* _Activity 1_: Reproduce the blog post's wording, beginning at the words "That's a fair" and stopping after "works for me.".
* _Activity 2_: For each statement, (a), (b) and (c), say yes or no depending on whether the blog post agrees with it, and quote the deciding words exactly. (a) The writer was asked about the link while chatting with someone from a weight loss surgery chat. (b) The writer is from Northern California. (c) The Chubby Girl Brigade site's tag line is "you can have a tummy and still be yummy."

* _Supplied passage_:
▶
Chatting last night with someone from my weight loss surgery chat, I got asked why I have a link to the Chubby Girl Brigade website on my blog. I was kind of lost for an answer at first, my initial response being a kinda "like I guess, um, I like it, you know?" (I am of course from Southern California and it shows most when I'm under pressure). But she asked further why I thought the site was inspiring or helpful as connected with this blog.
That's a fair question. I mean, this is a site about my journey into weight loss surgery and here I am linking a site that's about loving yourself, fat and all. How could someone who's planning to have 80% of her stomach removed and her intestines re-routed see a site that has as a tag line "you can have a tummy and still be yummy" as helpful or inspiring?
Okay, first answer is that the CGB is hell of funny. This entry alone, titled "My Gynecology Appointment or The Day I Ate An Entire Package of Pillsbury's White Chocolate and Macadamia Nut Cookie Dough While Sobbing In My Car" would make the site worth linking. Funny always works for me.
◀
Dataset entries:
▶
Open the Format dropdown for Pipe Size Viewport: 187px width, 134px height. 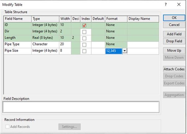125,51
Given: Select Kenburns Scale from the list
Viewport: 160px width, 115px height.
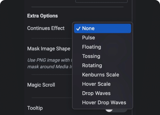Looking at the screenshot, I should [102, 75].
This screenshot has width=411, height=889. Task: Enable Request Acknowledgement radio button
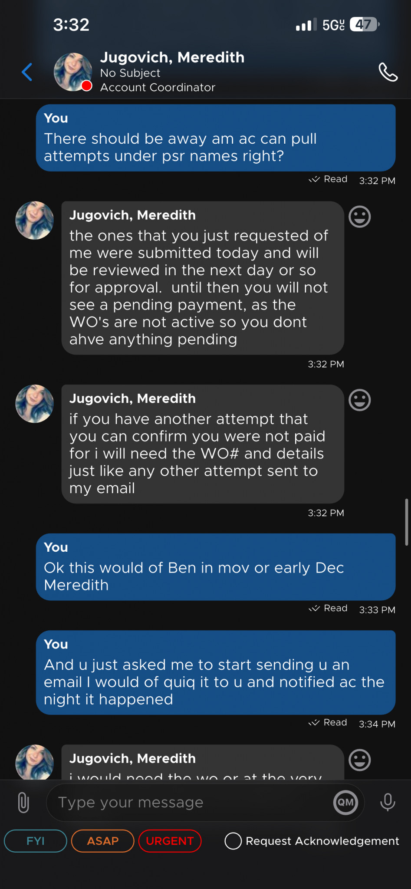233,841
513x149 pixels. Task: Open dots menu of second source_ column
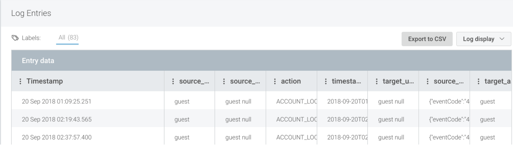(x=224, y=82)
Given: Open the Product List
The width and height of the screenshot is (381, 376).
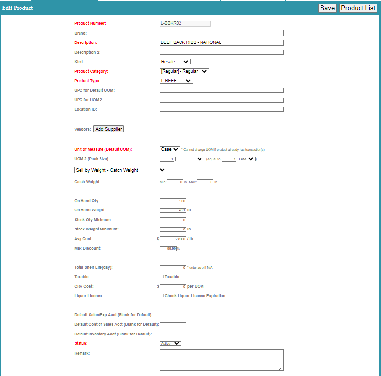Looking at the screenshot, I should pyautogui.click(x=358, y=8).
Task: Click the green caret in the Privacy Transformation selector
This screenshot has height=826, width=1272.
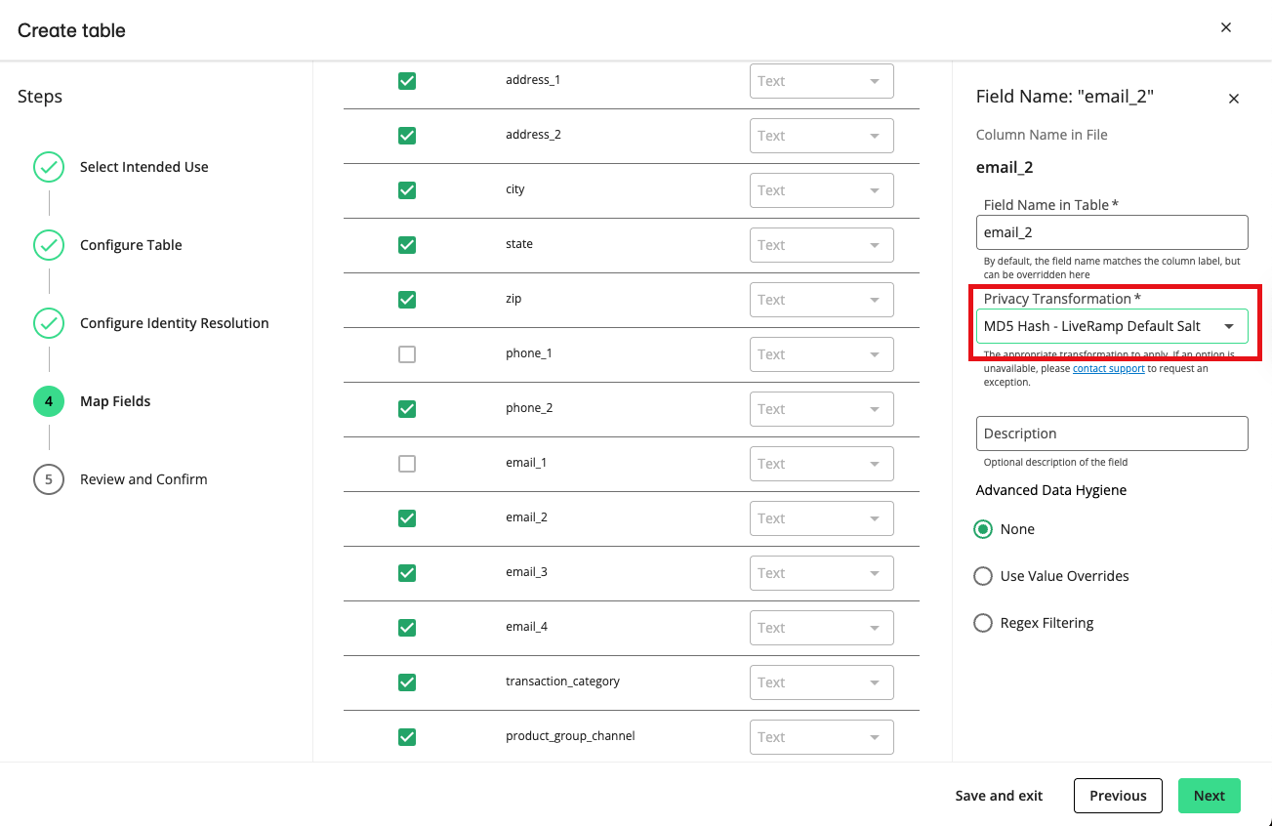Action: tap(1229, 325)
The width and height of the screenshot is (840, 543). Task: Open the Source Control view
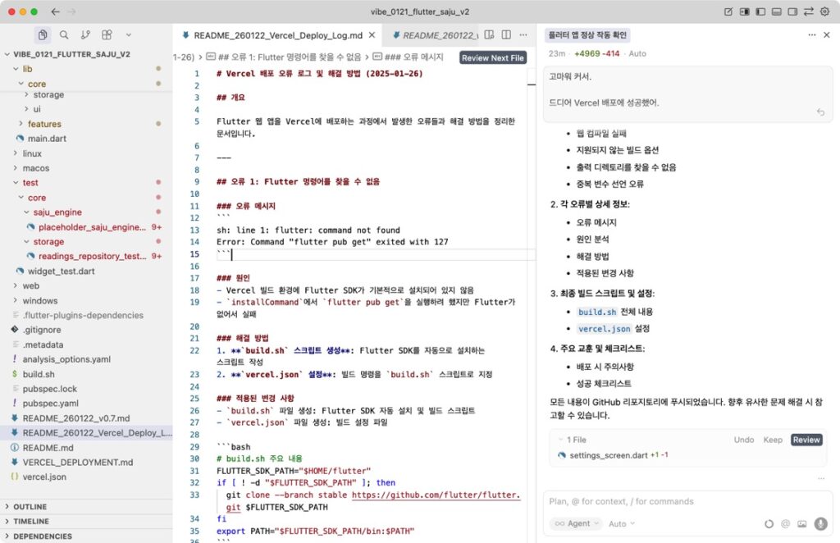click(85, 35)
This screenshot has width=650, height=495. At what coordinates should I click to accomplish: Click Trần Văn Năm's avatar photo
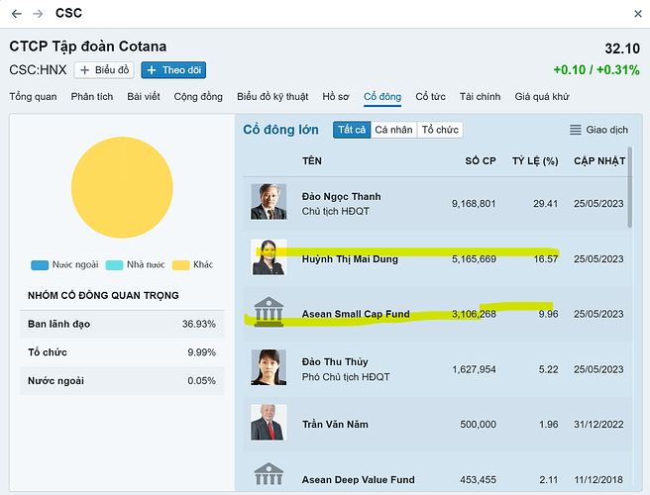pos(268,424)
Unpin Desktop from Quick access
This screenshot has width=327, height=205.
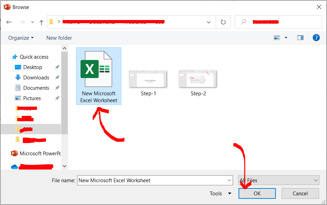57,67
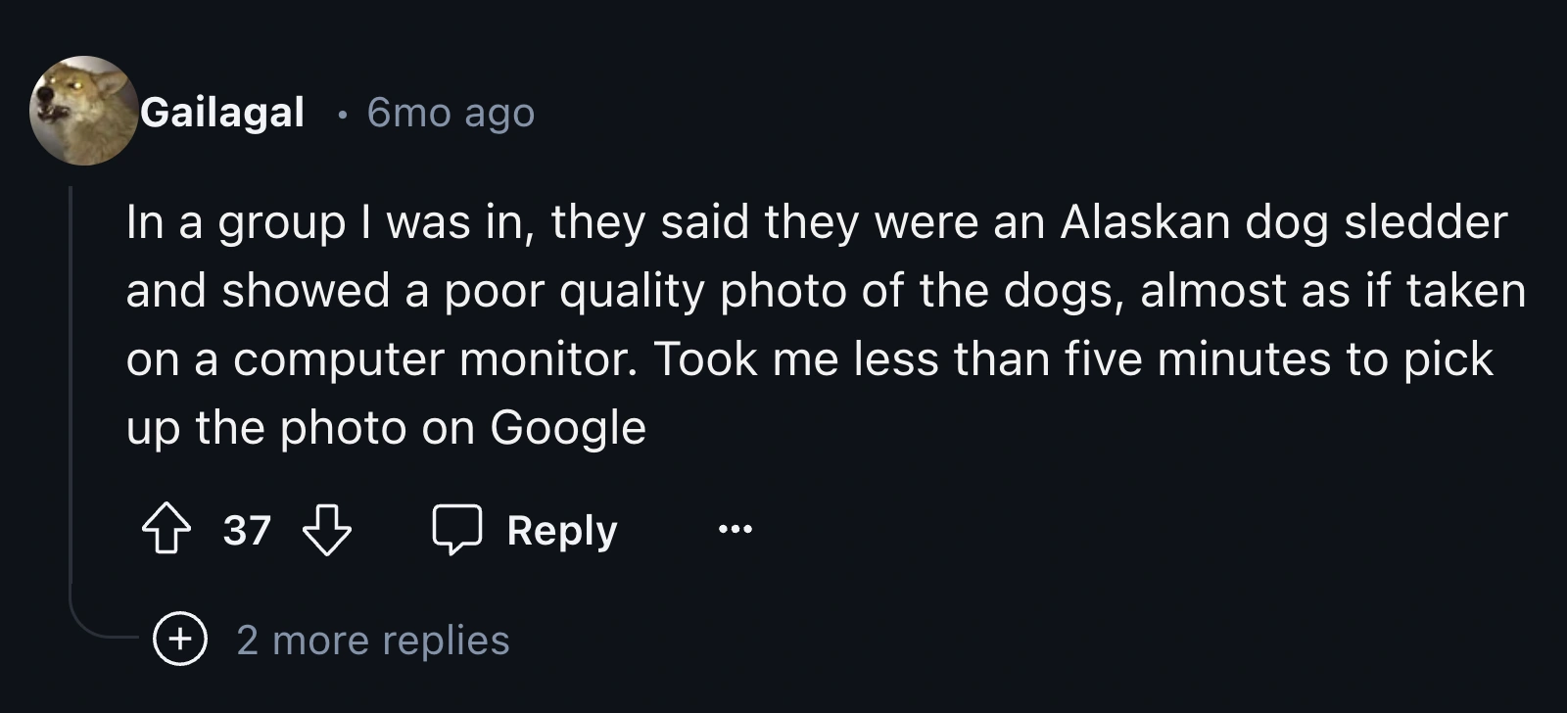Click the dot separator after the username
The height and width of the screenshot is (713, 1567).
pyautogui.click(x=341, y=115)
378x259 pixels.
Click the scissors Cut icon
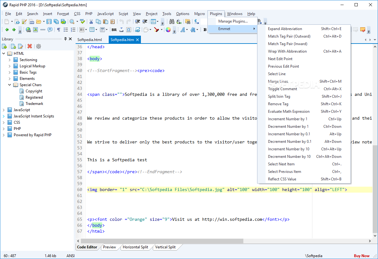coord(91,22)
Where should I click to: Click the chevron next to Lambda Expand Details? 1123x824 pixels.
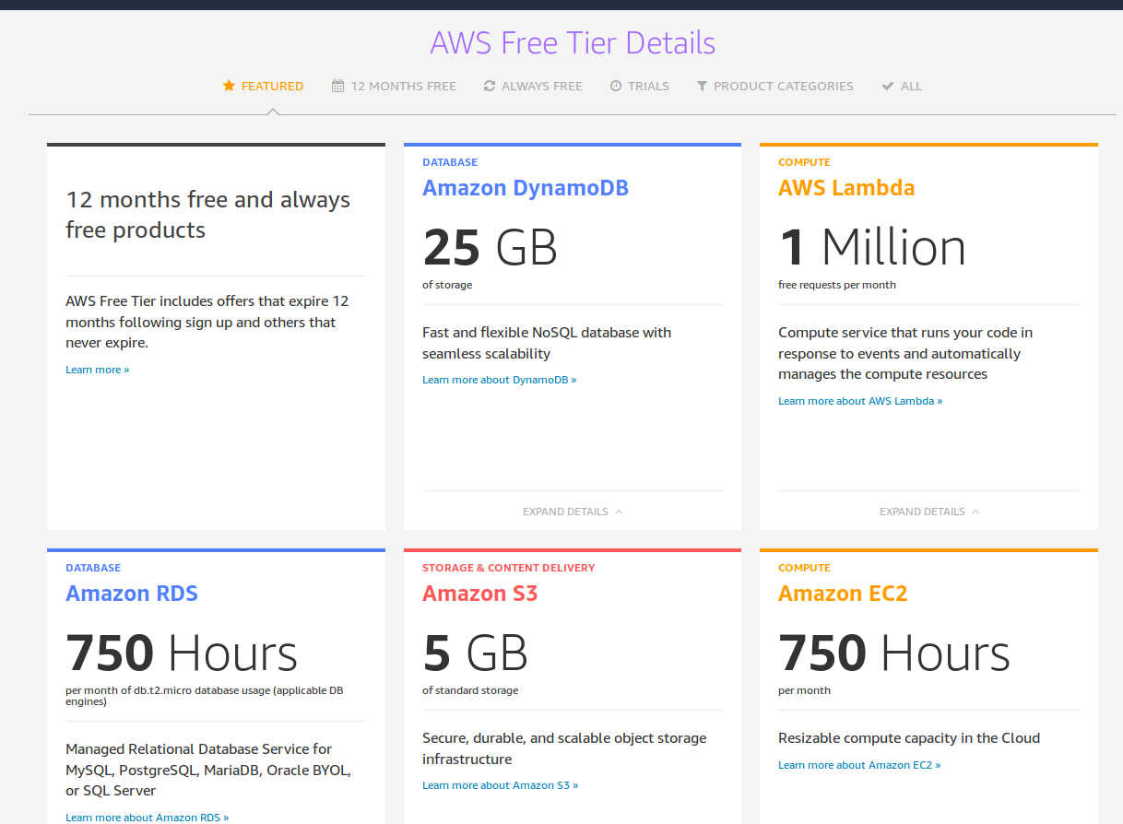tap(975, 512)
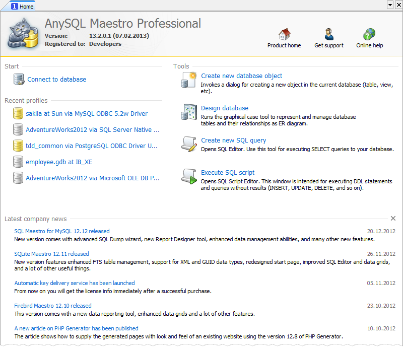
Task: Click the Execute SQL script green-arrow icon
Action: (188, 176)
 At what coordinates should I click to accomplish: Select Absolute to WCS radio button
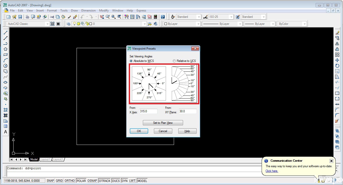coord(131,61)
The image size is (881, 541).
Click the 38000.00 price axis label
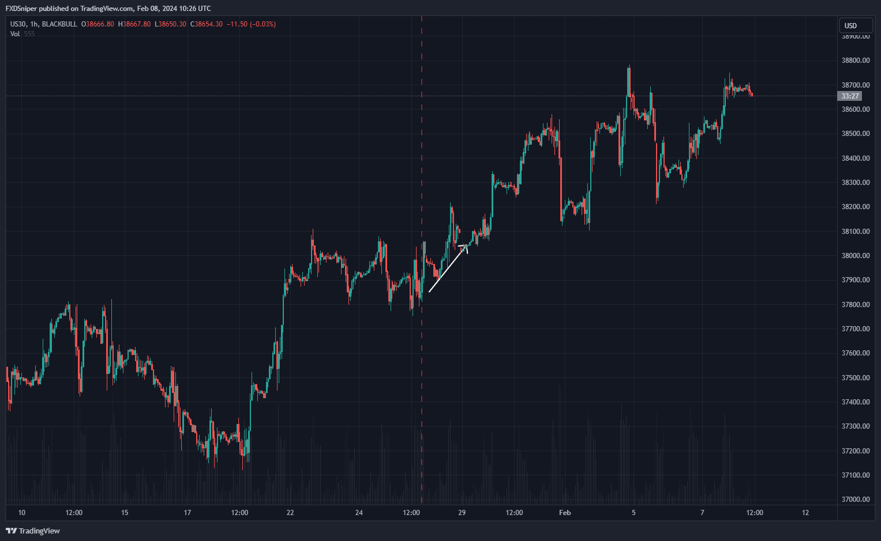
◀
* _Reply 1_:
That's a fair question. I mean, this is a site about my journey into weight loss surgery and here I am linking a site that's about loving yourself, fat and all. How could someone who's planning to have 80% of her stomach removed and her intestines re-routed see a site that has as a tag line "you can have a tummy and still be yummy" as helpful or inspiring?
Okay, first answer is that the CGB is hell of funny. This entry alone, titled "My Gynecology Appointment or The Day I Ate An Entire Package of Pillsbury's White Chocolate and Macadamia Nut Cookie Dough While Sobbing In My Car" would make the site worth linking. Funny always works for me.

* _Reply 2_:
(a) Yes: "Chatting last night with someone from my weight loss surgery chat, I got asked why I have a link to the Chubby Girl Brigade website on my blog."
(b) No: "I am of course from Southern California"
(c) Yes: "a site that has as a tag line "you can have a tummy and still be yummy""